Productivity Hack: Use Drafts in Your Email as Todo’s

todo-list

I’m a firm believer of keeping clutter to a minimum, so much so that I don’t use todo list apps any more. I kicked the habit because a) maintaining them cost me the time I saved using an app in the first place, b) you needed to learn yet another system and c) they didn’t play well when I switch devices (computer to mobile).

Since most of my communications involves me using email, I switched to a todo list that was with me all the time: my drafts. If there’s something new that comes in and I want to take care of it later, I create a dummy email in the thread (this is where Gmail’s threaded email comes in handy) and then move it to Drafts.

Some ways I use this:

  1. New notifications from work apps (Basecamp, etc) that need my action? Create a draft.
  2. Client instructions? Create a draft.
  3. New client inquiry? Create a draft.
  4. Important chores and errands? Place the todo in the subject and create a draft.
  5. Need to write a blog post? Create a… you get the point.

The beauty of it is that it frees up your inbox for the new stuff and if the email needs a response, you just need to type it in. Or you can trash the draft once you’re done.

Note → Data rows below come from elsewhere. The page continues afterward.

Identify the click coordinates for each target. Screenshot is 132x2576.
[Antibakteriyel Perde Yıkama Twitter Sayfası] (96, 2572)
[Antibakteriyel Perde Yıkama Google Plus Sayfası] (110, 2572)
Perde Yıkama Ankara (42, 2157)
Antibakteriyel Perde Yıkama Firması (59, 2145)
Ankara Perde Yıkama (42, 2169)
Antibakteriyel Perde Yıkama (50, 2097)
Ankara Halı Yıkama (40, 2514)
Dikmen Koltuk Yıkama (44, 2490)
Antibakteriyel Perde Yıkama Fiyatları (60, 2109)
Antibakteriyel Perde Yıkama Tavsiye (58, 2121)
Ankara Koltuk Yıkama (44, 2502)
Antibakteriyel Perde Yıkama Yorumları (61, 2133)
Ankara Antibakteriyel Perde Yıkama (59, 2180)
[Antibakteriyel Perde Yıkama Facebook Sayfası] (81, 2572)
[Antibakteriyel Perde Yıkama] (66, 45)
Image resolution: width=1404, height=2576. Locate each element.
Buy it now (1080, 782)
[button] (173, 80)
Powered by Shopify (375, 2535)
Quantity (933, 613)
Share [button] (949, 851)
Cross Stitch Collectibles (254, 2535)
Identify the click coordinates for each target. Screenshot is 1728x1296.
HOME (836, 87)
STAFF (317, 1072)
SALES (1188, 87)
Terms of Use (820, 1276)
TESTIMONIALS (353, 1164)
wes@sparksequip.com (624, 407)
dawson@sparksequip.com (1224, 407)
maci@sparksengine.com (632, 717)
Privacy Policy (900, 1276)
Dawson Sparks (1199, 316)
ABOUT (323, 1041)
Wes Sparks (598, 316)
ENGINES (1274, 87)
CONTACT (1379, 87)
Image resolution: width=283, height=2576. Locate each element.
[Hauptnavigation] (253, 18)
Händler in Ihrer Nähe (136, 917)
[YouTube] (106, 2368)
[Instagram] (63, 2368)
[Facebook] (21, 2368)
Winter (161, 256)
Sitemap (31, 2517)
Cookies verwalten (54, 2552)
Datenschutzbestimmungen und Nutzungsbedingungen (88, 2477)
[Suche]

Of course for this to work well, you should keep as few Drafts as possible. Five (5) at most should do the trick and you need to offload some of the emails to your other apps.

  • Meetings go to your calendar. Also, use your calendar for todo’s that you can’t do in the next day or so to offload some of the stress and thinking to your future self (your future self might not like that though).
  • Items with lots of info but no action needed (slide decks, PDFs, etc) can go to your favorite note taking app like Evernote.
  • Use filters (for Gmail users) to dump all nonessential emails to their own well-labeled folders for later review.

This works on mobile, desktop and even on another person’s computer. If most of your work is online, and I’m sure it is if you’re reading this, then you have your inbox open most of the time anyway. And Drafts sync across all devices and works even if you’re offline since it will update as soon as you go online.